▼
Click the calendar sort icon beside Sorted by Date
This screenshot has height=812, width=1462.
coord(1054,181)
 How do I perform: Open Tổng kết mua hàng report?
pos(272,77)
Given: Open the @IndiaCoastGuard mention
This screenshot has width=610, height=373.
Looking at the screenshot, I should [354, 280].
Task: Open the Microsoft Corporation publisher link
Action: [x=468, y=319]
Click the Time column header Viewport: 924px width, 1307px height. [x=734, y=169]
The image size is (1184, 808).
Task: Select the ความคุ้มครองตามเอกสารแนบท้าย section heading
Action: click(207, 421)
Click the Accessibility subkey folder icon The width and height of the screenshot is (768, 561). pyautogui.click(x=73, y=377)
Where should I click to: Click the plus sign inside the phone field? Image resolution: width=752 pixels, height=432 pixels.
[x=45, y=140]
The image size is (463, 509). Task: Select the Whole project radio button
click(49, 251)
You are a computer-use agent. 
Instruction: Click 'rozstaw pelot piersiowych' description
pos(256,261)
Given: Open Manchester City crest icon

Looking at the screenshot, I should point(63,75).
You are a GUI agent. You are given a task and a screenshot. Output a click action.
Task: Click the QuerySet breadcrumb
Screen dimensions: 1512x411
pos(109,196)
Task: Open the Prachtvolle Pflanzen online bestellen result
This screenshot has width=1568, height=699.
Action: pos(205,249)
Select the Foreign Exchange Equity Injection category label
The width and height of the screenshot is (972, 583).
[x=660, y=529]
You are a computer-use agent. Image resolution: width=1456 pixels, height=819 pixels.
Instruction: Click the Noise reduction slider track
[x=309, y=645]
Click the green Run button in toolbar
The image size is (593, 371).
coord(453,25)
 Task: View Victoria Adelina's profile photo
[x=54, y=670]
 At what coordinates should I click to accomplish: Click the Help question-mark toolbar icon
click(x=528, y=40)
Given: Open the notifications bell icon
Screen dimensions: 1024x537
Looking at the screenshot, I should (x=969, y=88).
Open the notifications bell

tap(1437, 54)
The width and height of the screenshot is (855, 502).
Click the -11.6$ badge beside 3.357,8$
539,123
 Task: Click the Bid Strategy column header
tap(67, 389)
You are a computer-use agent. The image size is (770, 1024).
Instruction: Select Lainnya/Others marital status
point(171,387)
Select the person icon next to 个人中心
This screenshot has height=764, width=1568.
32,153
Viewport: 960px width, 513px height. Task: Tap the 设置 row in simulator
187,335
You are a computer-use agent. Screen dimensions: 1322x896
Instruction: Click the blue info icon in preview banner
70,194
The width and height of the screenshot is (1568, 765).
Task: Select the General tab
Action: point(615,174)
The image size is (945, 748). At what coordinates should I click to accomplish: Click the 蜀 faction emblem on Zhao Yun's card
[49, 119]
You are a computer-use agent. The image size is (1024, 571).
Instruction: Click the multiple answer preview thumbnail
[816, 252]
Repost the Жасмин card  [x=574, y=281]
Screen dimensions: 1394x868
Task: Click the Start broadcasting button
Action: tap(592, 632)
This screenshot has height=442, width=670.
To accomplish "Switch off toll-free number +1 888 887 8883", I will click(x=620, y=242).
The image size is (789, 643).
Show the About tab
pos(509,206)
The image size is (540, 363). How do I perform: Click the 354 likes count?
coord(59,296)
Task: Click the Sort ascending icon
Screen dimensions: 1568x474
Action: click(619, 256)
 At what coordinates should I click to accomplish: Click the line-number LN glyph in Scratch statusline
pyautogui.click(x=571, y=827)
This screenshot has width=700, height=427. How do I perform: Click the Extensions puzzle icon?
▲
## What you need to do
Write out all of the entries above word for word, with no changes.

## Response
Click the calendar sort icon beside Sorted by Date
This screenshot has height=812, width=1462.
coord(1054,181)
 How do I perform: Open Tổng kết mua hàng report?
pos(272,77)
Given: Open the @IndiaCoastGuard mention
This screenshot has width=610, height=373.
Looking at the screenshot, I should [354, 280].
Task: Open the Microsoft Corporation publisher link
Action: [x=468, y=319]
Click the Time column header Viewport: 924px width, 1307px height. [x=734, y=169]
The image size is (1184, 808).
Task: Select the ความคุ้มครองตามเอกสารแนบท้าย section heading
Action: click(207, 421)
Click the Accessibility subkey folder icon The width and height of the screenshot is (768, 561). pyautogui.click(x=73, y=377)
Where should I click to: Click the plus sign inside the phone field? Image resolution: width=752 pixels, height=432 pixels.
[x=45, y=140]
The image size is (463, 509). Task: Select the Whole project radio button
click(49, 251)
You are a computer-use agent. 
Instruction: Click 'rozstaw pelot piersiowych' description
pos(256,261)
Given: Open Manchester City crest icon

Looking at the screenshot, I should point(63,75).
You are a GUI agent. You are given a task and a screenshot. Output a click action.
Task: Click the QuerySet breadcrumb
Screen dimensions: 1512x411
pos(109,196)
Task: Open the Prachtvolle Pflanzen online bestellen result
This screenshot has width=1568, height=699.
Action: pos(205,249)
Select the Foreign Exchange Equity Injection category label
The width and height of the screenshot is (972, 583).
[x=660, y=529]
You are a computer-use agent. Image resolution: width=1456 pixels, height=819 pixels.
Instruction: Click the Noise reduction slider track
[x=309, y=645]
Click the green Run button in toolbar
The image size is (593, 371).
coord(453,25)
 Task: View Victoria Adelina's profile photo
[x=54, y=670]
 At what coordinates should I click to accomplish: Click the Help question-mark toolbar icon
click(x=528, y=40)
Given: Open the notifications bell icon
Screen dimensions: 1024x537
Looking at the screenshot, I should (x=969, y=88).
Open the notifications bell

tap(1437, 54)
The width and height of the screenshot is (855, 502).
Click the -11.6$ badge beside 3.357,8$
539,123
 Task: Click the Bid Strategy column header
tap(67, 389)
You are a computer-use agent. The image size is (770, 1024).
Instruction: Select Lainnya/Others marital status
point(171,387)
Select the person icon next to 个人中心
This screenshot has height=764, width=1568.
32,153
Viewport: 960px width, 513px height. Task: Tap the 设置 row in simulator
187,335
You are a computer-use agent. Screen dimensions: 1322x896
Instruction: Click the blue info icon in preview banner
70,194
The width and height of the screenshot is (1568, 765).
Task: Select the General tab
Action: point(615,174)
The image size is (945, 748). At what coordinates should I click to accomplish: Click the 蜀 faction emblem on Zhao Yun's card
[49, 119]
You are a computer-use agent. The image size is (1024, 571).
Instruction: Click the multiple answer preview thumbnail
[816, 252]
Repost the Жасмин card  [x=574, y=281]
Screen dimensions: 1394x868
Task: Click the Start broadcasting button
Action: tap(592, 632)
This screenshot has height=442, width=670.
To accomplish "Switch off toll-free number +1 888 887 8883", I will click(x=620, y=242).
The image size is (789, 643).
Show the About tab
pos(509,206)
The image size is (540, 363). How do I perform: Click the 354 likes count?
coord(59,296)
Task: Click the Sort ascending icon
Screen dimensions: 1568x474
Action: click(619, 256)
 At what coordinates should I click to accomplish: Click the line-number LN glyph in Scratch statusline
pyautogui.click(x=571, y=827)
This screenshot has width=700, height=427. How do I perform: Click the Extensions puzzle icon?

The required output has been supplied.